Here’s what such a text message might look like, according to Cloudmark:
“Once that happens, the TangleBot malware can do a ton of different things,” Ryan Kalember, executive vice president of cybersecurity at ProofPoint, the parent company of Cloudmark, told CBS News. “He can access your microphone, he can access your camera, he can access SMS, he can access your call logs, your internet, your GPS so that he knows where you are,” he said. added Kalember.
Kalember said hackers had been using TangleBot for “weeks” and the impact could potentially be “very widespread”. However, Android does have some virus protections. Before downloading the malware, users are warned by Android about the dangers of software from “unknown sources” and a series of permission boxes are displayed before the phone gets infected.
“What makes TangleBot pretty interesting right now is that they use some incredibly cool decoys that all match the kinds of things we hear about in the news with COVID, whether we’re talking about the booster or other stuff that we are talking about. you are likely to see it on the front page of whatever site you visit, ”Kalember said.
According to Kalember, the TangleBot malware has the ability to show hacked users a “superimposed” screen that looks genuine but is rather a fake window executed by attackers to steal information. These overlays are used to hack bank credentials, as users may believe that they are logging into their mobile banking services while typing their information on a fake screen, which then forwards the information to the hackers.
” I hope that [users] would remember the Adobe Flash prompt, but after that they probably won’t see much of TangleBot, ”Kalember said. “Like most mobile malware, it is relatively stealthy in terms of appearance.
Once the malware is installed on the device, “it’s quite difficult to remove it,” according to Kalember, and the stolen information can be monetized in the future. Hackers who steal credentials in this way often sell them online, rather than using them directly themselves. Cloudmark analysts note that “there is a growing market for personal and detailed account data” on the dark web.

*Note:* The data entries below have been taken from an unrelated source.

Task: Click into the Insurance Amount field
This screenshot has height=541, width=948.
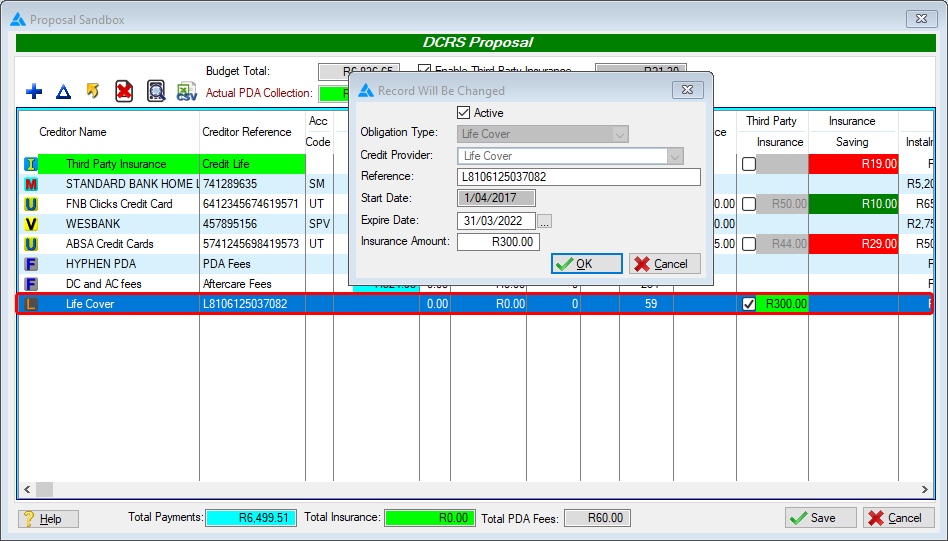Action: coord(498,242)
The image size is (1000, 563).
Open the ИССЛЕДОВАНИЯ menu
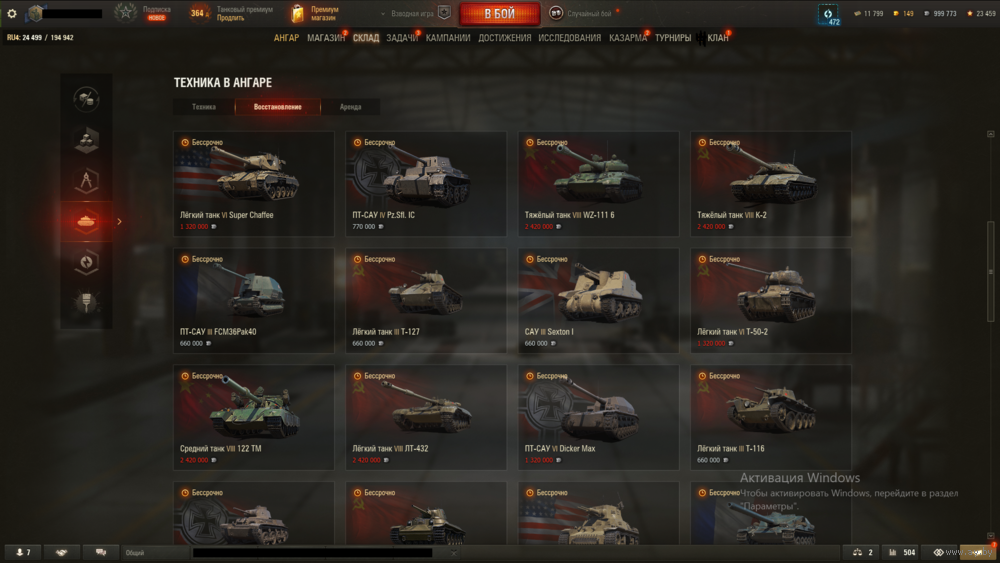point(570,38)

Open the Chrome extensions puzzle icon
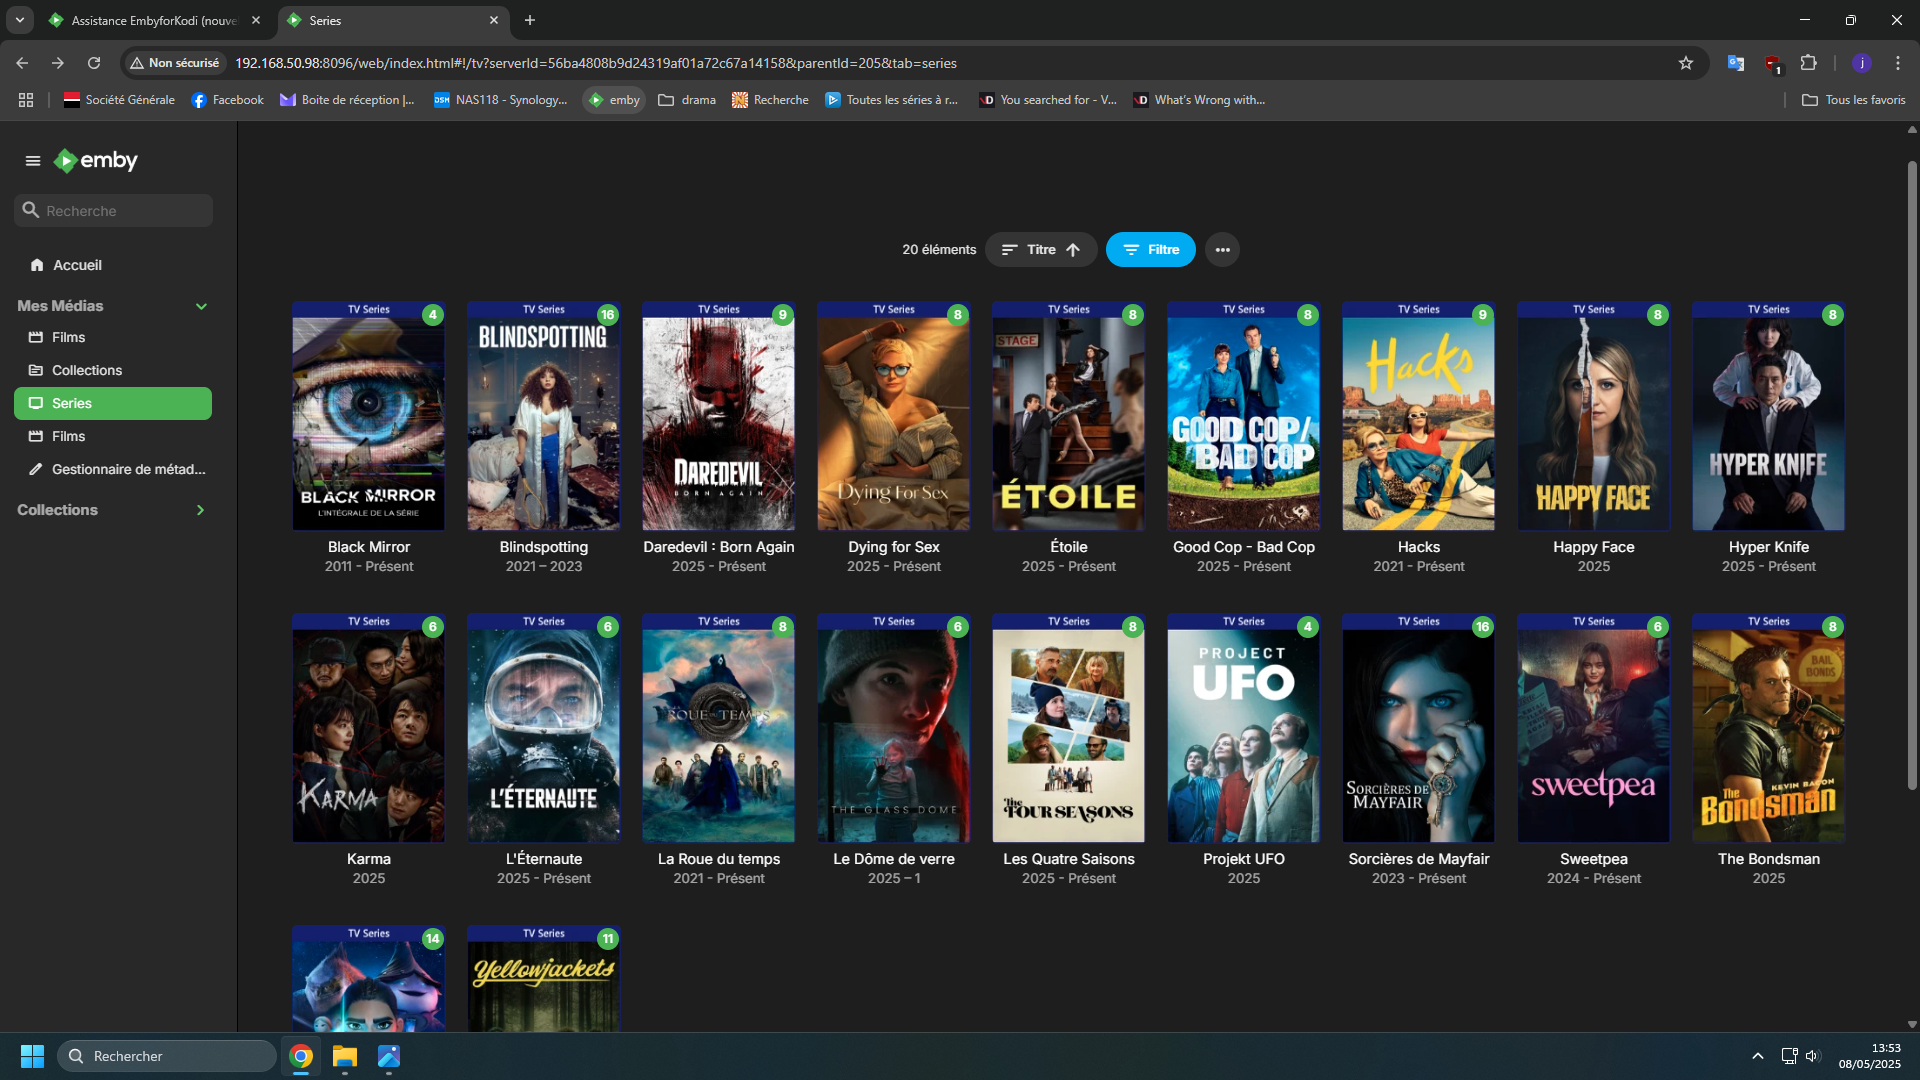[1808, 63]
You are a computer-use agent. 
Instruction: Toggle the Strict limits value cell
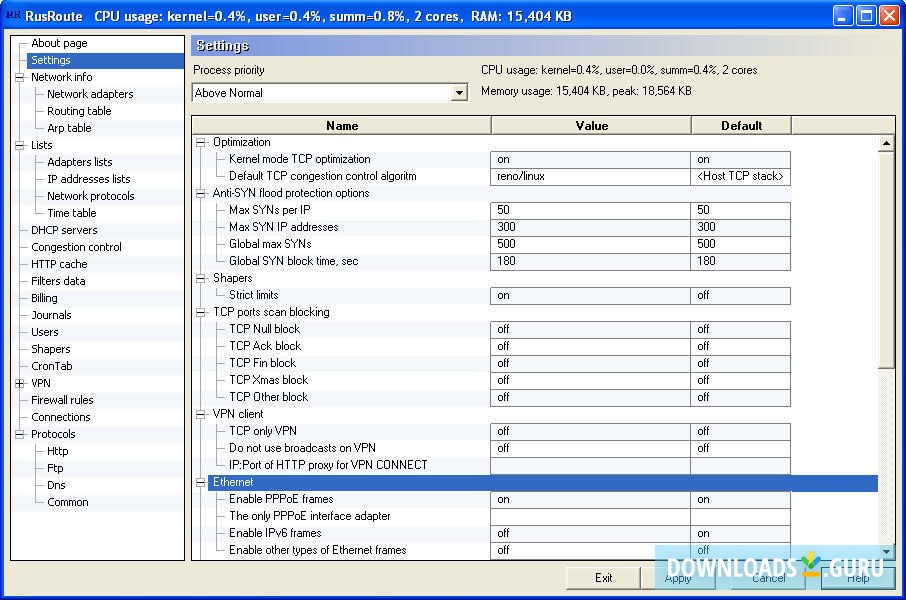coord(590,296)
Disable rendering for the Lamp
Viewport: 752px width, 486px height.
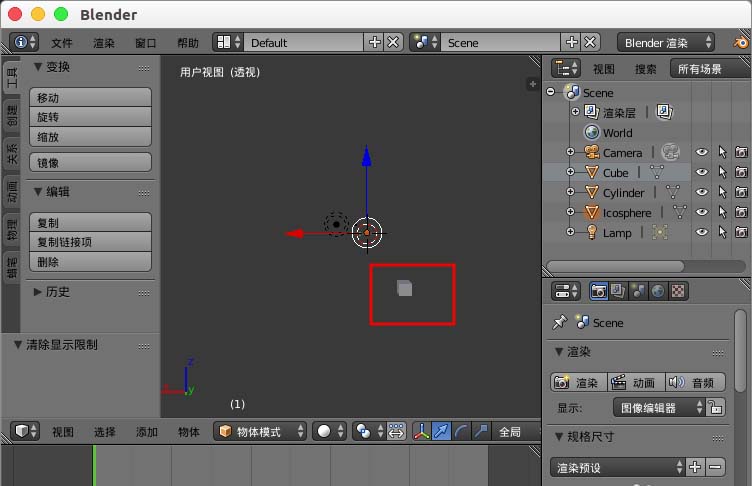[741, 232]
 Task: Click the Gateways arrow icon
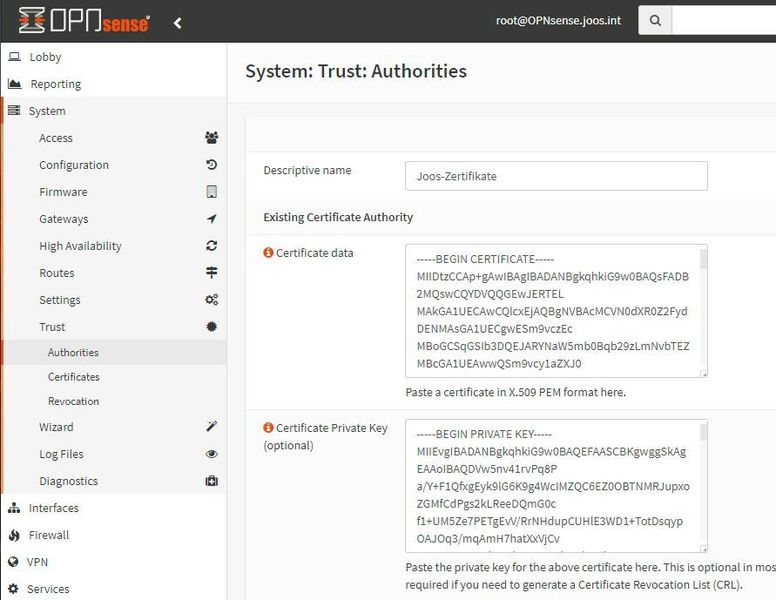click(211, 219)
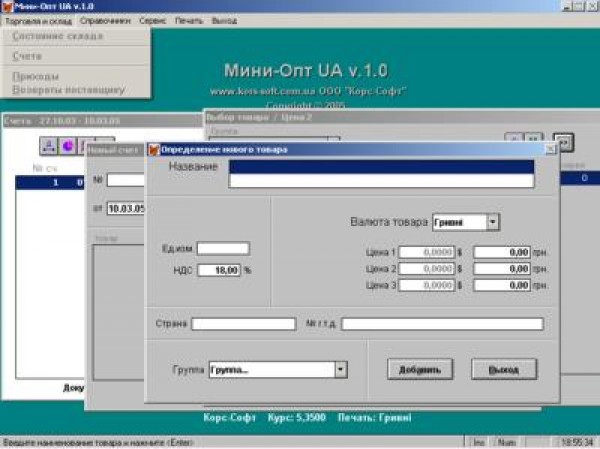600x449 pixels.
Task: Open the Печать menu
Action: [x=189, y=20]
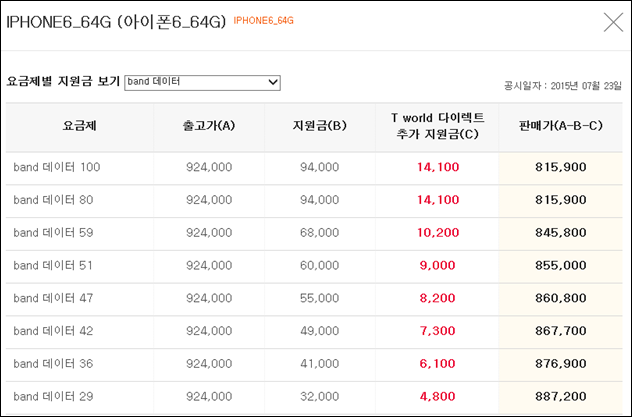Select the band 데이터 51 plan row

314,266
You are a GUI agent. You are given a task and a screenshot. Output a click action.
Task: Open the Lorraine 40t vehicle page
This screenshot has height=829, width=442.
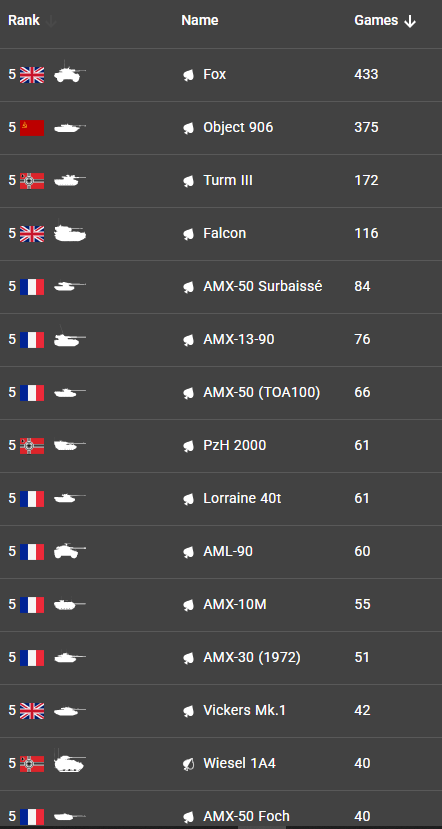tap(242, 499)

“There are a number of ways that infected Android devices can be monetized,” Kalember said. “Even if they don’t commit bank fraud right away, there could be plenty of other ways to monetize these stolen credentials,” he added.
Kalember added that if an Android user discovers the TangleBot malware and is somehow able to remove it, attackers can still just keep the stolen information without taking immediate action, tricking victims into believing their information was not hacked.
With criminals “increasingly using mobile messaging” as a method of attack, Cloudmark says users should not respond to unsolicited commercial messages and think twice before providing their number to commercial entities. Cyber business analysts advise users to refrain from clicking on links provided in text messages and beware of those that include a package delivery warning or notification.
Kalember pointed out that this discovery does not mean that there is a security hole with Android. Cloudmark analysts and engineers have worked with Google to make sure the company can detect the threat and notify users.
“This exploits the user’s vulnerability,” Kalember said. “Basically, you are tricked into installing the attacker’s code.”